Australian environmental activist (born 1988)

Natalie Anne Kyriacou OAM (born 1988) is an Australian environmentalist, social justice advocate and author. She was appointed the Medal of the Order of Australia for her ‘services to wildlife and environmental conservation and education’ in 2018. She is a board director at the Foundation for National Parks and Wildlife, as well as CARE Australia. In 2023, she joined the UNESCO Green Citizens initiative as a Pathfinder. She is also known as the founder and current CEO of My Green World, which she founded in 2012 to promote wildlife and environmental conservation issues.

== Biography ==
Kyriacou was born in Melbourne, Australia. She holds a Bachelor of Journalism and a Master of International Relations from the University of Melbourne.
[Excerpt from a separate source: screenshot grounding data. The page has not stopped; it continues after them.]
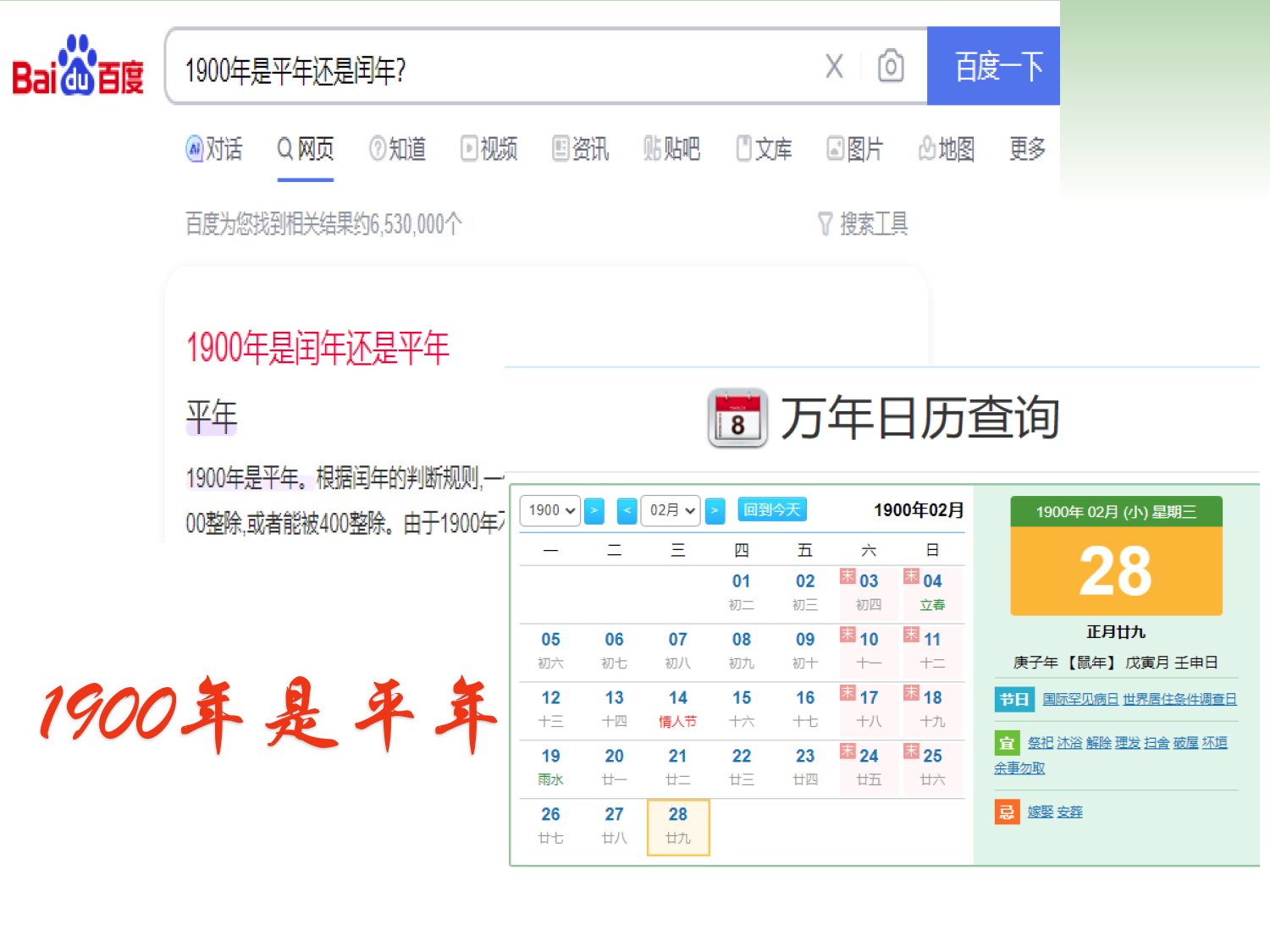This screenshot has height=952, width=1270.
Task: Switch to the 图片 tab
Action: click(x=854, y=150)
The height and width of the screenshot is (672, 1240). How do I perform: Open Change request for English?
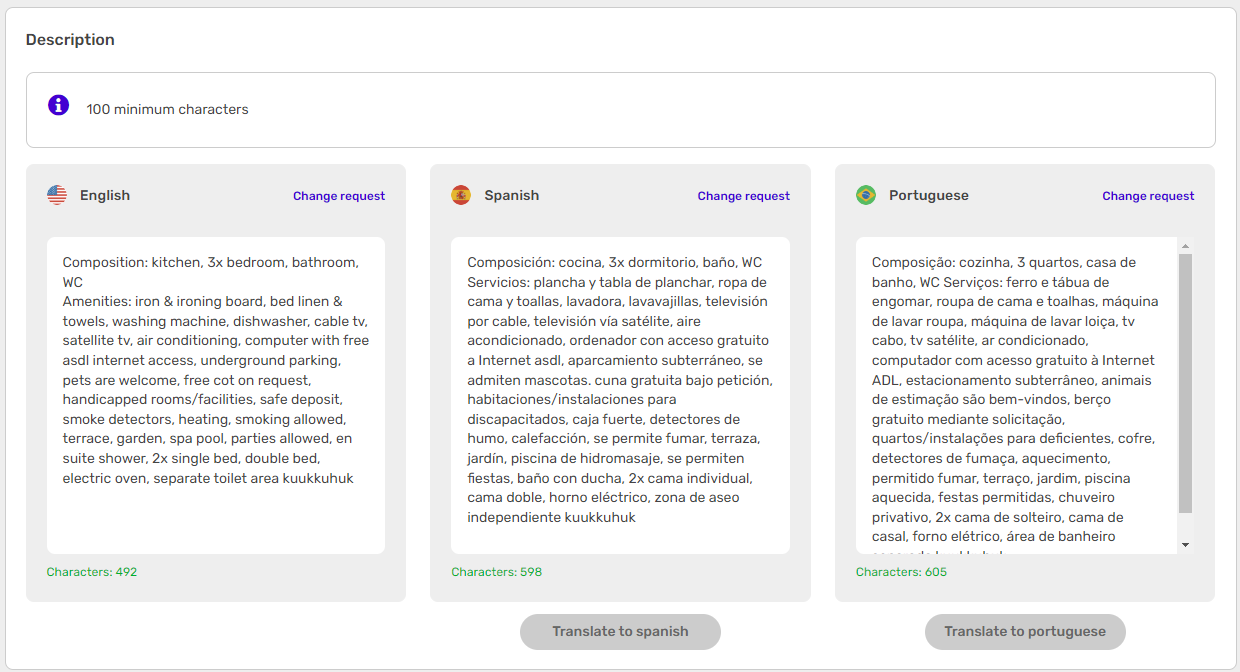pyautogui.click(x=339, y=196)
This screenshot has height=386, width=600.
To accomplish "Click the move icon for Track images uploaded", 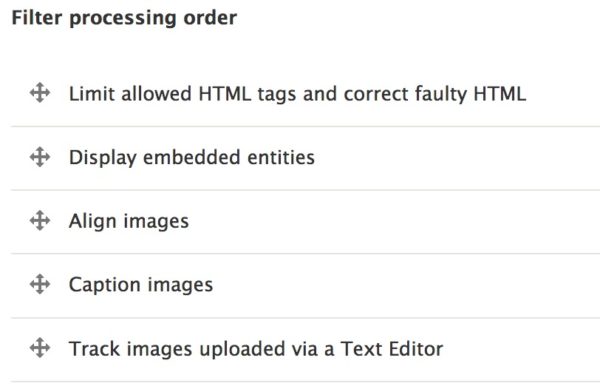I will (x=40, y=348).
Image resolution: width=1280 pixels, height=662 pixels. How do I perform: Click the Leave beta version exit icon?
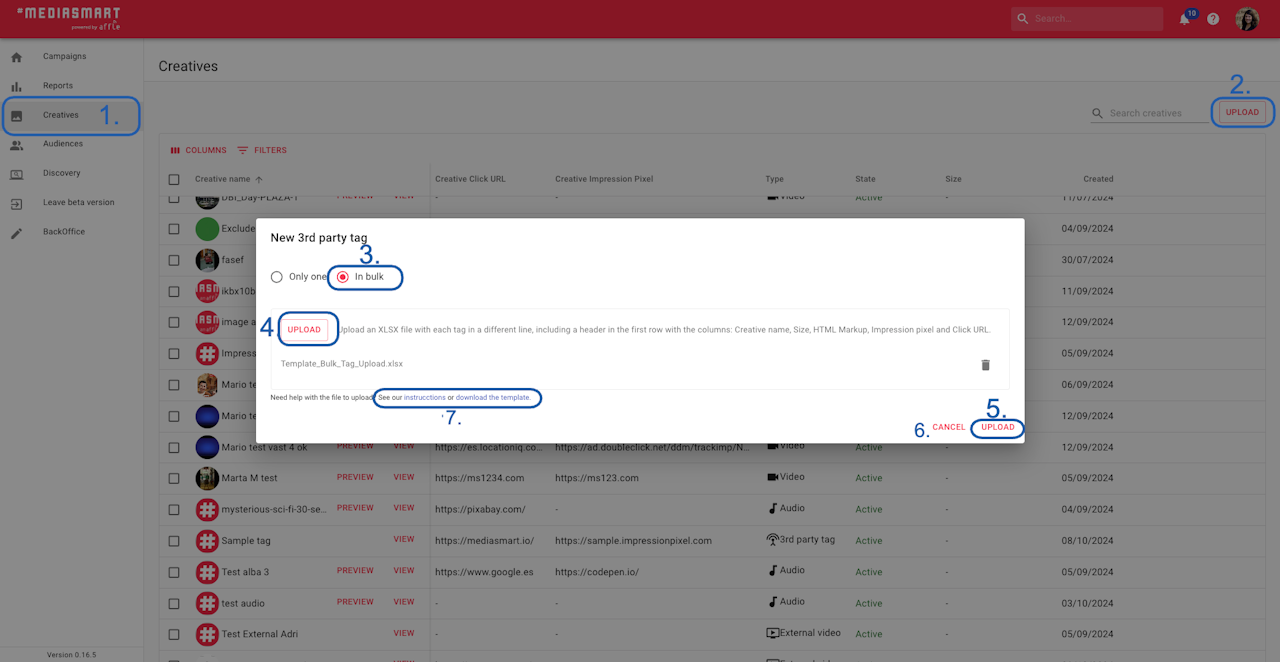[16, 203]
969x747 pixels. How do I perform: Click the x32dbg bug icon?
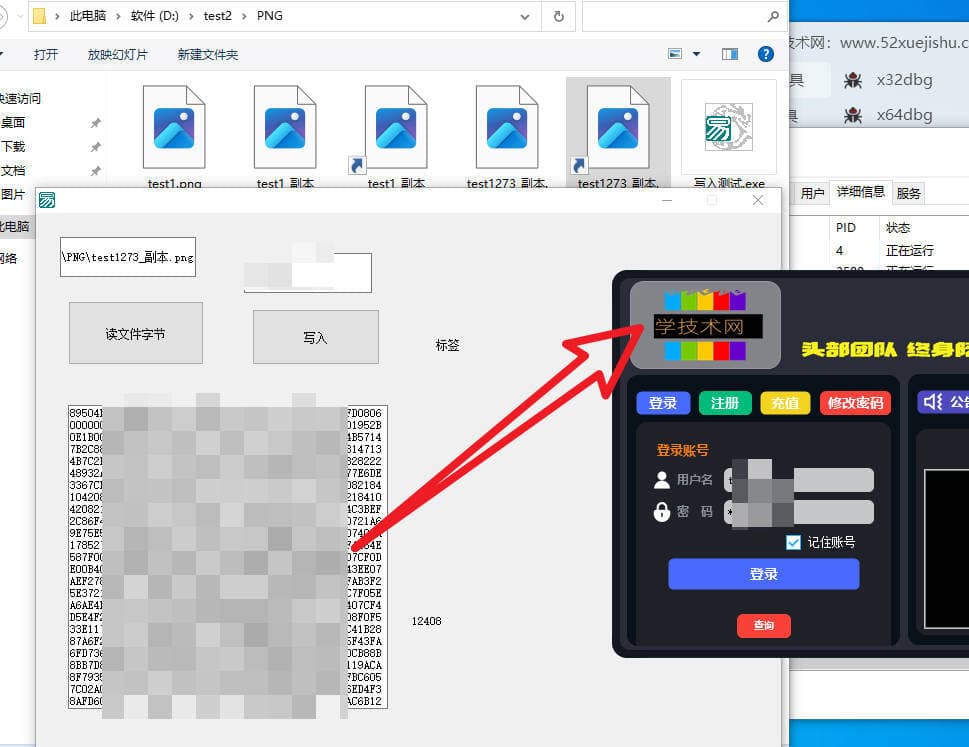[852, 80]
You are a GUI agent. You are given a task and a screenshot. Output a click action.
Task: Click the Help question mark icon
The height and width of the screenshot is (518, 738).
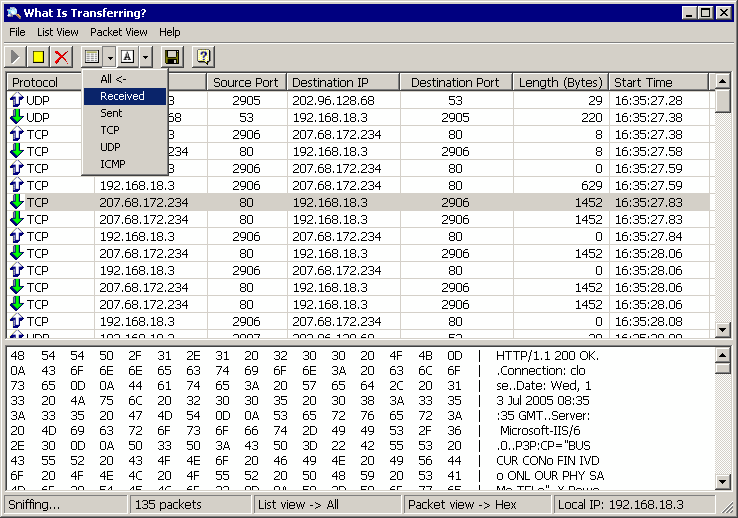tap(203, 58)
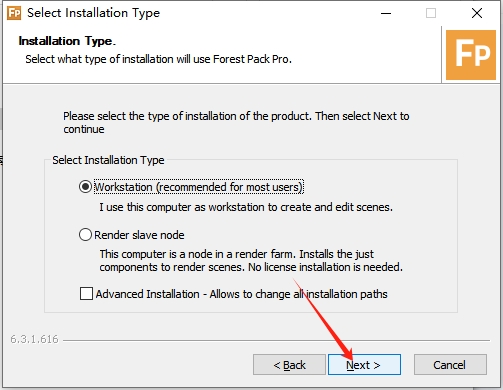Go to the previous step with Back

click(289, 365)
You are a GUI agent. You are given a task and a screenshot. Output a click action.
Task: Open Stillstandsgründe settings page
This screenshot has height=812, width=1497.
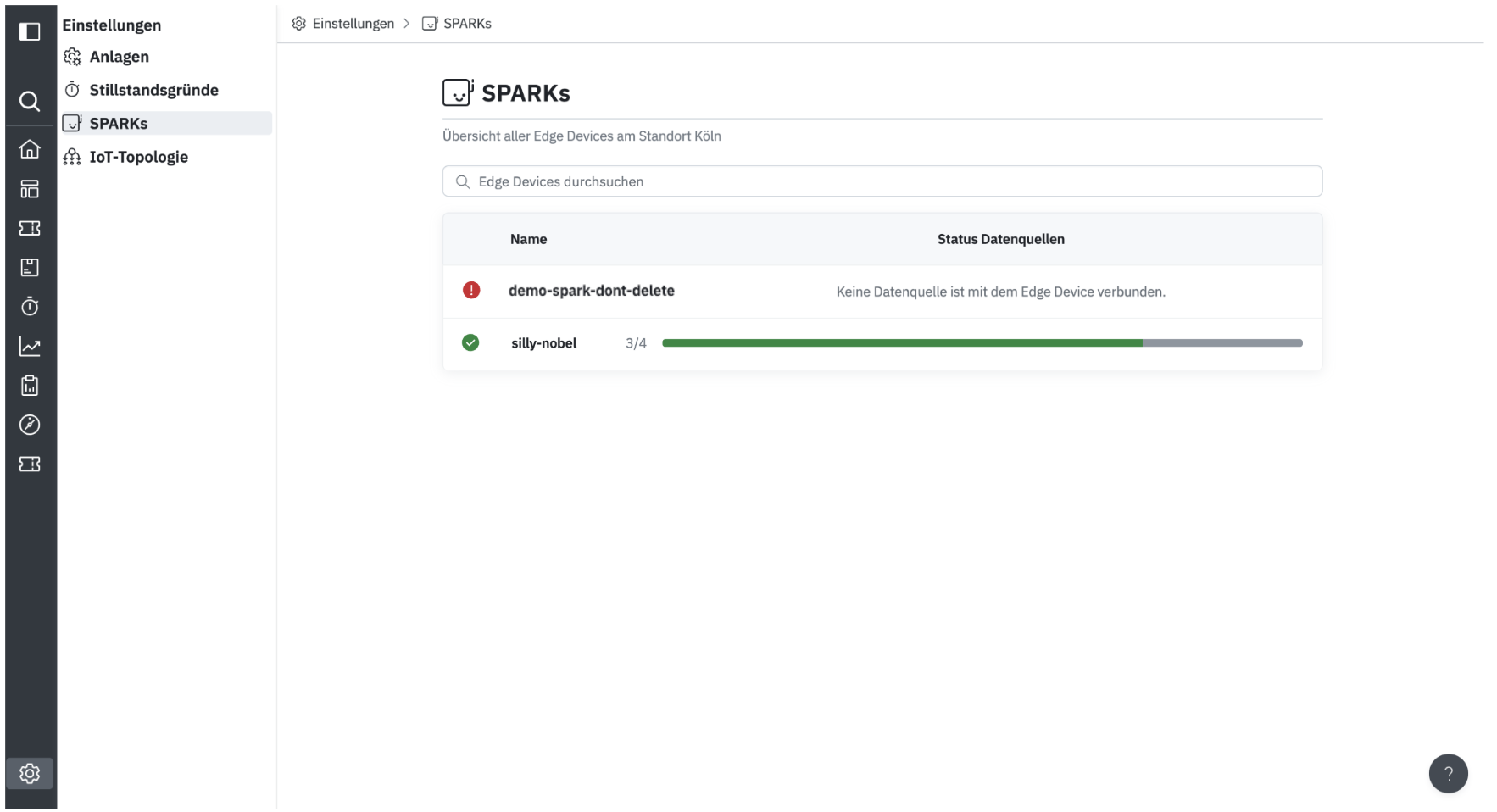(x=153, y=90)
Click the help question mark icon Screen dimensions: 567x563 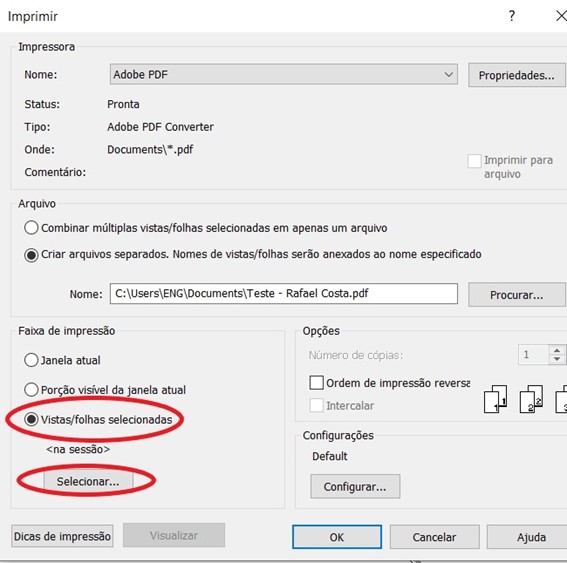(512, 16)
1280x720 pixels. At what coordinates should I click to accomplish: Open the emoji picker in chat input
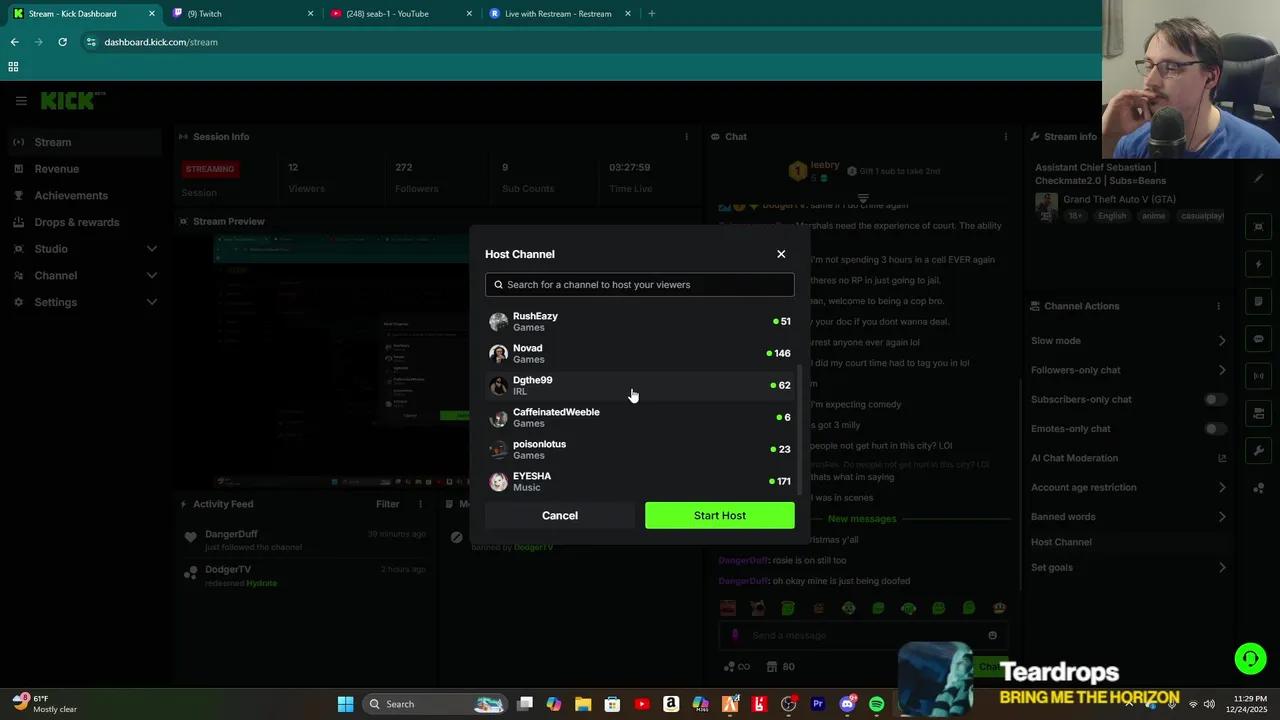point(992,635)
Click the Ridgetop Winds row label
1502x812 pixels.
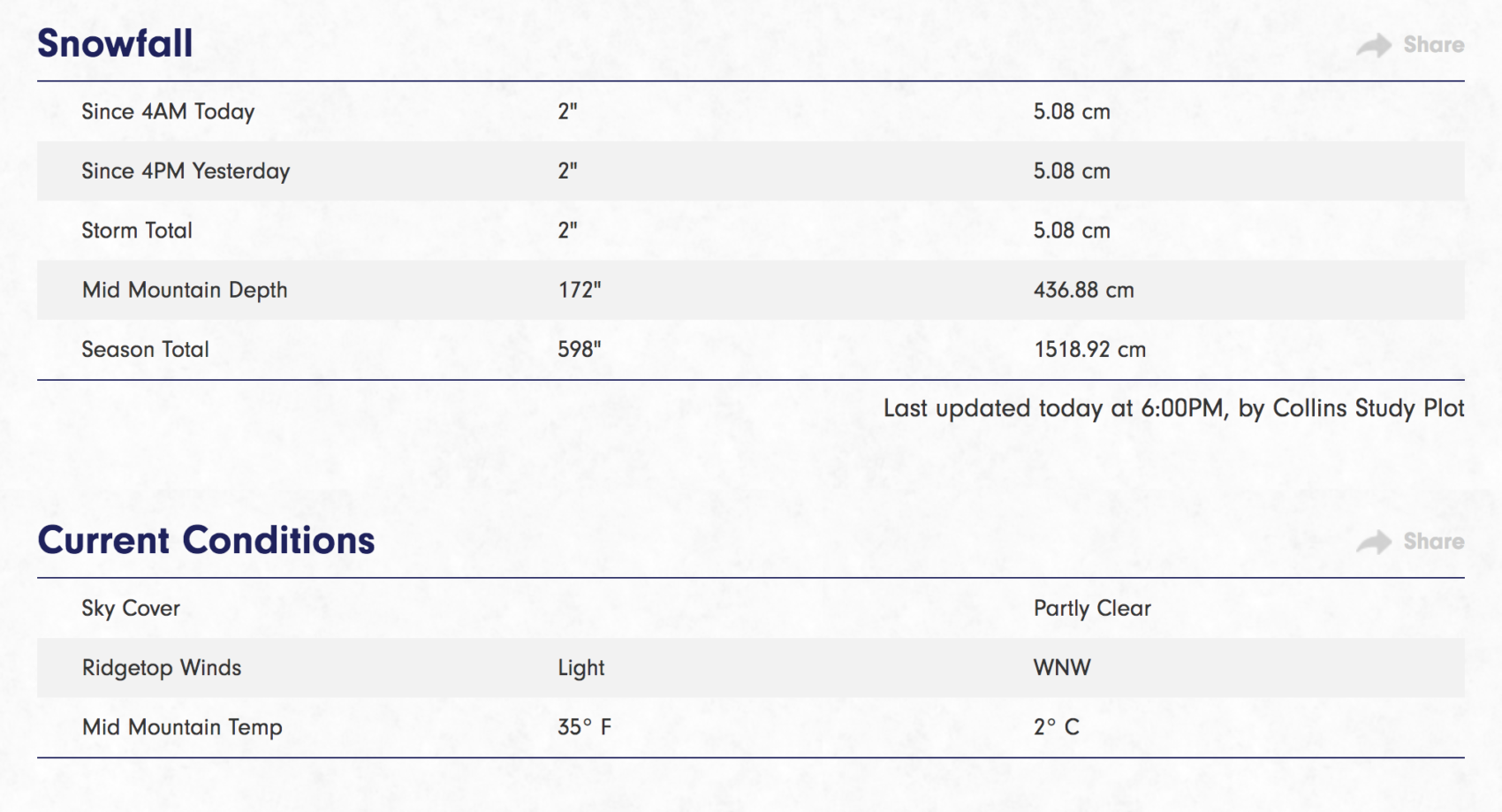coord(162,667)
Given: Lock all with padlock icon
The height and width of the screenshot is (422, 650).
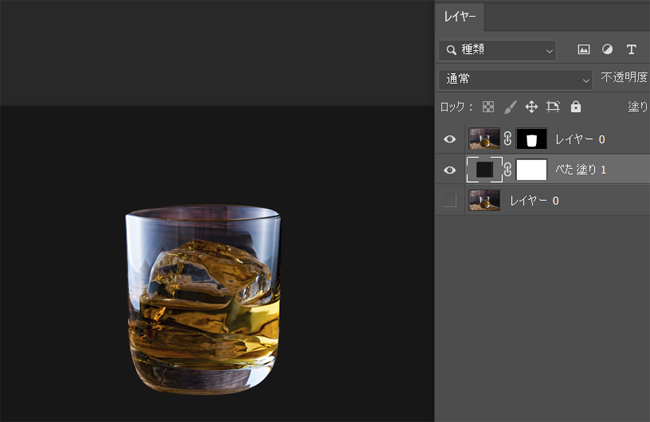Looking at the screenshot, I should 575,106.
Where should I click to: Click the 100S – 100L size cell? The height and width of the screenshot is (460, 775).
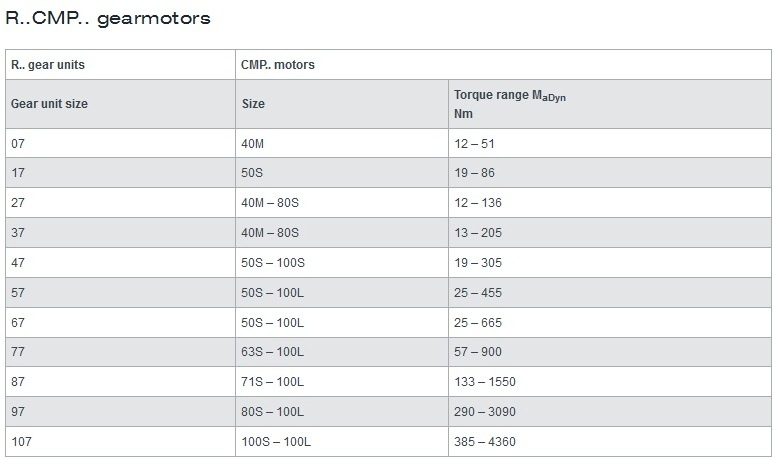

She is the former Australian Director of veterinary aid charity Dogstar Foundation. In 2012, she founded My Green World. In 2016, Kyriacou developed the wildlife and environmental education and conservation app, World of the Wild, as the part of her wildlife and environmental conservation advocacy, which drew considerable media attention. In 2018, she was appointed the Medal of the Order of Australia for her "services to wildlife and environmental conservation and education". In the same year, she was the finalist for Young Champion of the Earth, organised by the United Nations Environment Programme and was featured in Forbes 30 Under 30. She also received 2020 Young Achiever Award for the Hellenic Australian Chamber of Commerce and Industry. In 2022, she was named as one of Australia's Top Innovators by The Australian. In August 2025, Kyriacou published Nature’s Last Dance: Tales of Wonder in an Age of Extinction with Affirm Press.